#### [Task brief]
Return the part of the rows that opens with the line containing "What do you" and closes with the line containing "Image resolution: width=684", both lines included, reproduced exactly and with the pictures left out.

#### [Information]
══════════

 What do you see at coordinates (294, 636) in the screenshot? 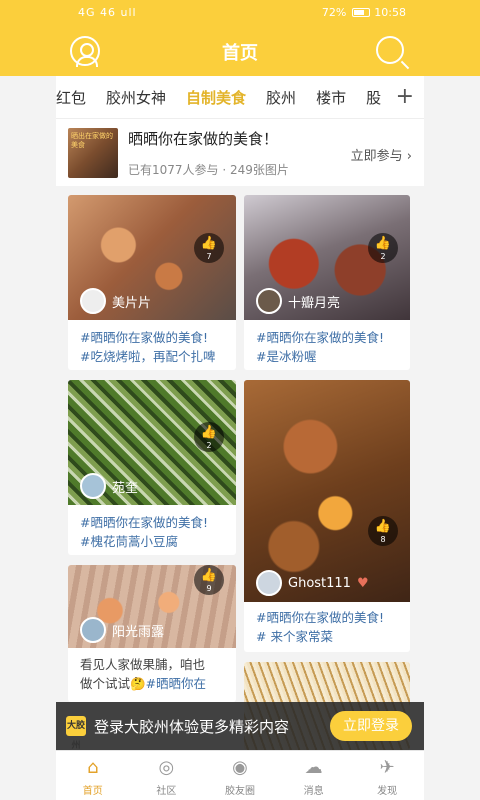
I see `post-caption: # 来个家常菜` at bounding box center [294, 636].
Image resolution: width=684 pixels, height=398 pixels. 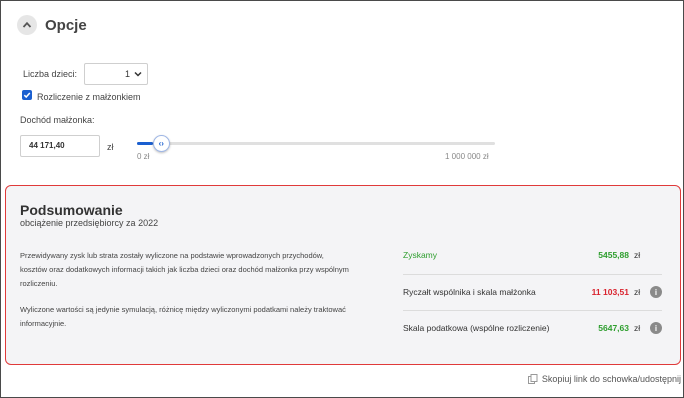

══════════

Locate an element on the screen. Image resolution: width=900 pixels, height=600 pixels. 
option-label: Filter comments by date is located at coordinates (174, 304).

══════════

#### [Exercise output]
 What do you see at coordinates (294, 636) in the screenshot? 
I see `post-caption: # 来个家常菜` at bounding box center [294, 636].
Image resolution: width=684 pixels, height=398 pixels. 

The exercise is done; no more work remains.